## Consigne
Reproduisez à l'identique les lignes des entrées, depuis le début jusqu'à la ligne contenant « coord(31,39) », celle-ci comprise.
##############################
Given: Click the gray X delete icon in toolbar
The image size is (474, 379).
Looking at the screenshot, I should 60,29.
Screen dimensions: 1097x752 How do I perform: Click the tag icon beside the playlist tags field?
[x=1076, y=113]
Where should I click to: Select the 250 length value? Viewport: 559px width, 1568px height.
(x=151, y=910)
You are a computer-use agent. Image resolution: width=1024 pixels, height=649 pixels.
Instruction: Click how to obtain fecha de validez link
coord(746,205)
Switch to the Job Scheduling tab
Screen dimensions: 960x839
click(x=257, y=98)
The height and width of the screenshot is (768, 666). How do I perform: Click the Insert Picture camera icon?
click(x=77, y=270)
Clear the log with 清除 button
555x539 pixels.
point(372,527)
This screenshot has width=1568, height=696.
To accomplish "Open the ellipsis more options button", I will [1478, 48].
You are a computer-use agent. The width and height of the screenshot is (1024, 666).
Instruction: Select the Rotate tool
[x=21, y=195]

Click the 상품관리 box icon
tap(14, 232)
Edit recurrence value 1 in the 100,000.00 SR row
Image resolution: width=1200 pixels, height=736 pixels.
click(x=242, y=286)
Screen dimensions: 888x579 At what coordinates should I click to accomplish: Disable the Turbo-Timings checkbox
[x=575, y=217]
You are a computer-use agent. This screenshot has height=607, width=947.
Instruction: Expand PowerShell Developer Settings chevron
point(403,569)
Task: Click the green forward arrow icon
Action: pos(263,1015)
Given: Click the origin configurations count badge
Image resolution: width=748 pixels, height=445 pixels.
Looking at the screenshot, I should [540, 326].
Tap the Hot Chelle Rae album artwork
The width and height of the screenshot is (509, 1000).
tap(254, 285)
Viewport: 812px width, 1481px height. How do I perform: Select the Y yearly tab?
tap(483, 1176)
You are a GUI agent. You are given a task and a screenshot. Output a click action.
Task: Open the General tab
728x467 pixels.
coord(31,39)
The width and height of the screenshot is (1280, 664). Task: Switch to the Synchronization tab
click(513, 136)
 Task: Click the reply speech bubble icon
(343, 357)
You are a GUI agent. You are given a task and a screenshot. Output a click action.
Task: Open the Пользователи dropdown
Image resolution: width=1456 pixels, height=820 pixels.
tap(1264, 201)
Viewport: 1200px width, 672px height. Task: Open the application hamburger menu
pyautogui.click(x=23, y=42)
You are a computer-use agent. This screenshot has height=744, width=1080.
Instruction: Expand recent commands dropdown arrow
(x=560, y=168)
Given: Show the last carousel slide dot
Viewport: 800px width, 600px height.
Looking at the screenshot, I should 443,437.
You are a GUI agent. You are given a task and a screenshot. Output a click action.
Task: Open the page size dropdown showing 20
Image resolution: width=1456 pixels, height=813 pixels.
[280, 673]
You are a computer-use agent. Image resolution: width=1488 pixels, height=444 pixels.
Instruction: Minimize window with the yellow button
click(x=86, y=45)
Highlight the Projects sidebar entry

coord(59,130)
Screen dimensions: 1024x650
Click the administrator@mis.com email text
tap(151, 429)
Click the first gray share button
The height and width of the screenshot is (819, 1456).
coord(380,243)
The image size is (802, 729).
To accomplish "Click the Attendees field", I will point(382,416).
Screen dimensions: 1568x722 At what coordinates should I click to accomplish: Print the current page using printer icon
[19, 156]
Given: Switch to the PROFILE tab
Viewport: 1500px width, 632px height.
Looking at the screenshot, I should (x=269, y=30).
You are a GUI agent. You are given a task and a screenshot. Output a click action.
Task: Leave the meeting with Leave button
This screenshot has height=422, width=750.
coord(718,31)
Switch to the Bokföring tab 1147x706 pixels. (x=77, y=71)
##############################
## Réponse
Given: Click the gray X delete icon in toolbar
The image size is (474, 379).
Looking at the screenshot, I should 60,29.
Screen dimensions: 1097x752 How do I perform: Click the tag icon beside the playlist tags field?
[x=1076, y=113]
Where should I click to: Select the 250 length value? Viewport: 559px width, 1568px height.
(x=151, y=910)
You are a computer-use agent. Image resolution: width=1024 pixels, height=649 pixels.
Instruction: Click how to obtain fecha de validez link
coord(746,205)
Switch to the Job Scheduling tab
Screen dimensions: 960x839
click(x=257, y=98)
The height and width of the screenshot is (768, 666). How do I perform: Click the Insert Picture camera icon?
click(x=77, y=270)
Clear the log with 清除 button
555x539 pixels.
point(372,527)
This screenshot has width=1568, height=696.
To accomplish "Open the ellipsis more options button", I will [1478, 48].
You are a computer-use agent. The width and height of the screenshot is (1024, 666).
Instruction: Select the Rotate tool
[x=21, y=195]

Click the 상품관리 box icon
tap(14, 232)
Edit recurrence value 1 in the 100,000.00 SR row
Image resolution: width=1200 pixels, height=736 pixels.
click(x=242, y=286)
Screen dimensions: 888x579 At what coordinates should I click to accomplish: Disable the Turbo-Timings checkbox
[x=575, y=217]
You are a computer-use agent. This screenshot has height=607, width=947.
Instruction: Expand PowerShell Developer Settings chevron
point(403,569)
Task: Click the green forward arrow icon
Action: pos(263,1015)
Given: Click the origin configurations count badge
Image resolution: width=748 pixels, height=445 pixels.
Looking at the screenshot, I should [540, 326].
Tap the Hot Chelle Rae album artwork
The width and height of the screenshot is (509, 1000).
tap(254, 285)
Viewport: 812px width, 1481px height. How do I perform: Select the Y yearly tab?
tap(483, 1176)
You are a GUI agent. You are given a task and a screenshot. Output a click action.
Task: Open the General tab
728x467 pixels.
coord(31,39)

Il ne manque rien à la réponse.